Task instructions: In the records below, find each line that holds "icon" and return it.

Recorded data:
-.-.-
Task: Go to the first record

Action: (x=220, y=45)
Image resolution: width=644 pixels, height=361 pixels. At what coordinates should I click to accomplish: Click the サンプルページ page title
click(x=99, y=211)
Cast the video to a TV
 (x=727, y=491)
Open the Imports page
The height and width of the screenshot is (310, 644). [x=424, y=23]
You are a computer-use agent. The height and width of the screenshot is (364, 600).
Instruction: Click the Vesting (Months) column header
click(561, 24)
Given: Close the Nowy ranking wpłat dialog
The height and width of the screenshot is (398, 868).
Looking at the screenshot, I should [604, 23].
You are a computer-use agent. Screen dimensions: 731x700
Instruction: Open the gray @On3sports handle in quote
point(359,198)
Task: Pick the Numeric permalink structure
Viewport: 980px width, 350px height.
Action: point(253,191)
-.-.-
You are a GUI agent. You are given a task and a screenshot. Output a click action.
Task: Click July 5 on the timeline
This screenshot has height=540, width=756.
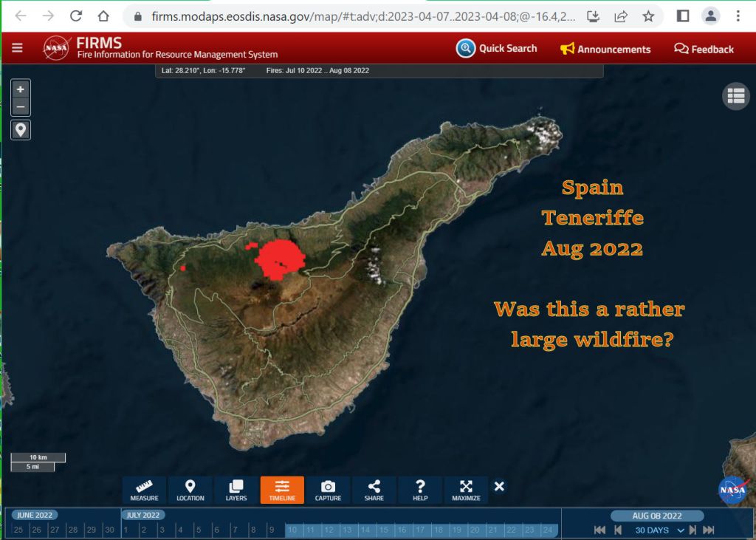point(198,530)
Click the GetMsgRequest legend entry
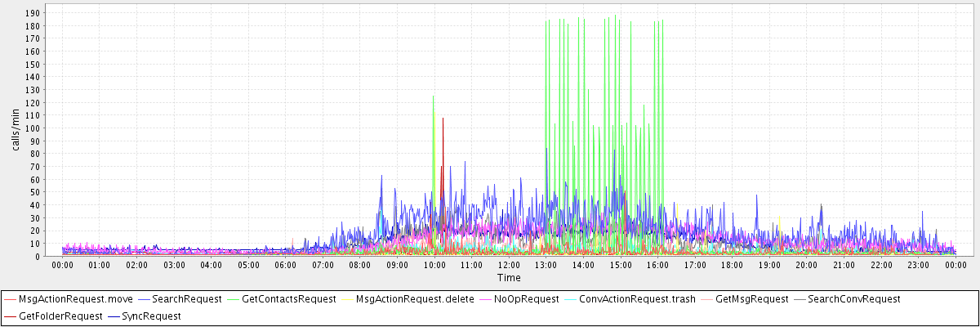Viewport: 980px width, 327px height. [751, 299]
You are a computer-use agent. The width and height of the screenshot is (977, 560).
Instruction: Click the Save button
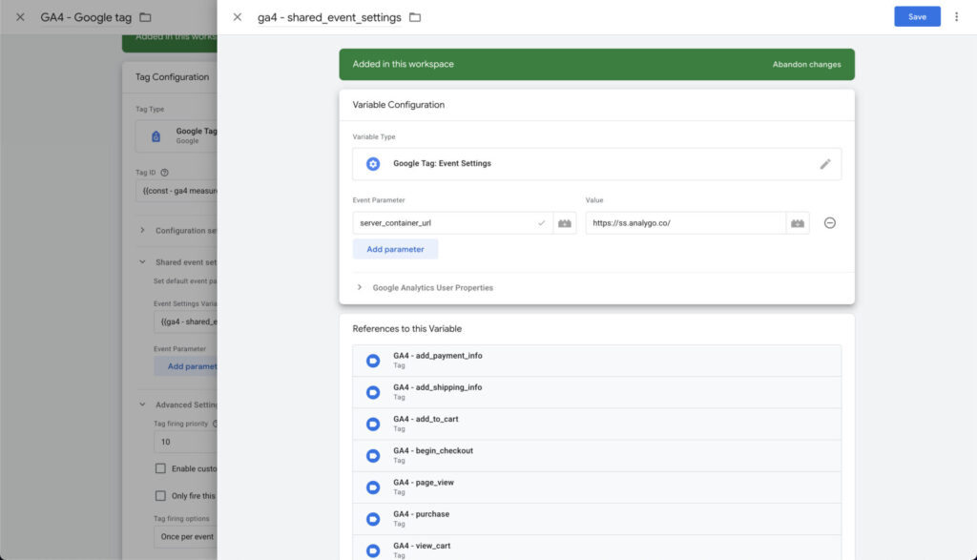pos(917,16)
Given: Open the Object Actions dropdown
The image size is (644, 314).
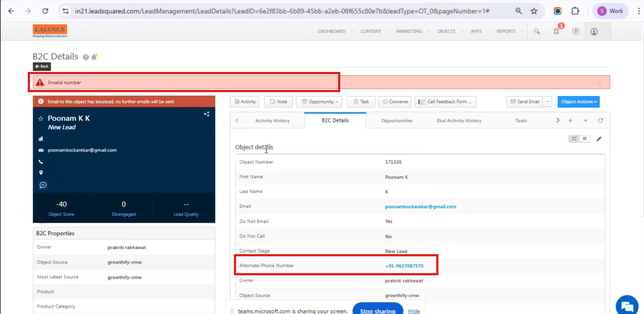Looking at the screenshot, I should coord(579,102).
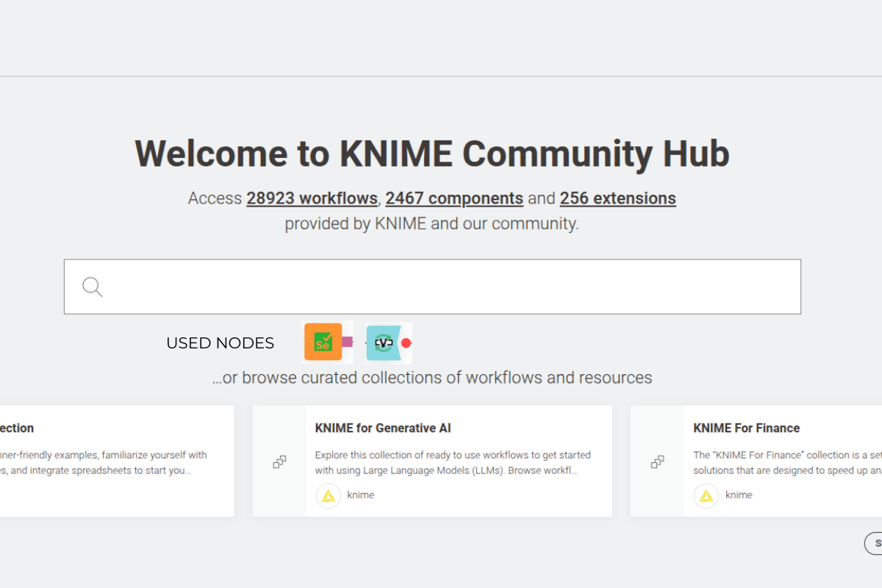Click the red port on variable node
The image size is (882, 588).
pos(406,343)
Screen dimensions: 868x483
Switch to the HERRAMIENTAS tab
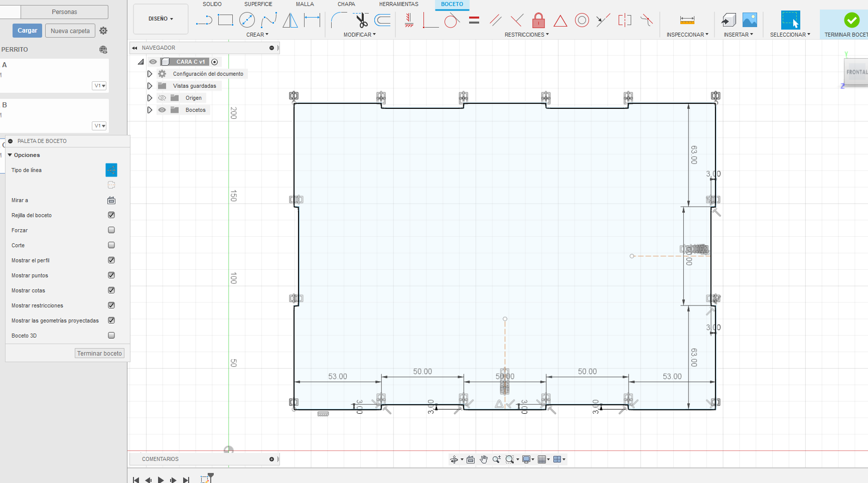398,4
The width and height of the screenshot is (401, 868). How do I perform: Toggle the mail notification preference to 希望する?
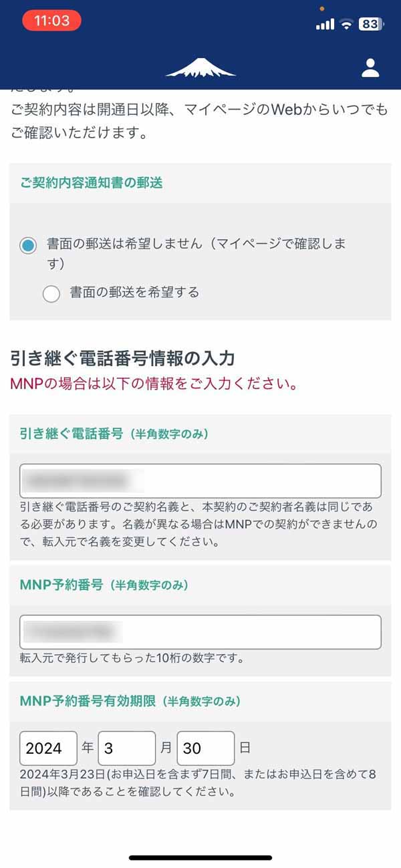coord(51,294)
-.-.-
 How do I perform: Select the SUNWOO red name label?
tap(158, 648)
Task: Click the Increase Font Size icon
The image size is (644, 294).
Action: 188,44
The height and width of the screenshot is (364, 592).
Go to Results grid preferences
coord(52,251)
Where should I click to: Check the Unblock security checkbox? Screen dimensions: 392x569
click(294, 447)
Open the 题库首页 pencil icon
-.-.-
Exercise result:
Task: Click the Increase Font Size icon
Open the 题库首页 pencil icon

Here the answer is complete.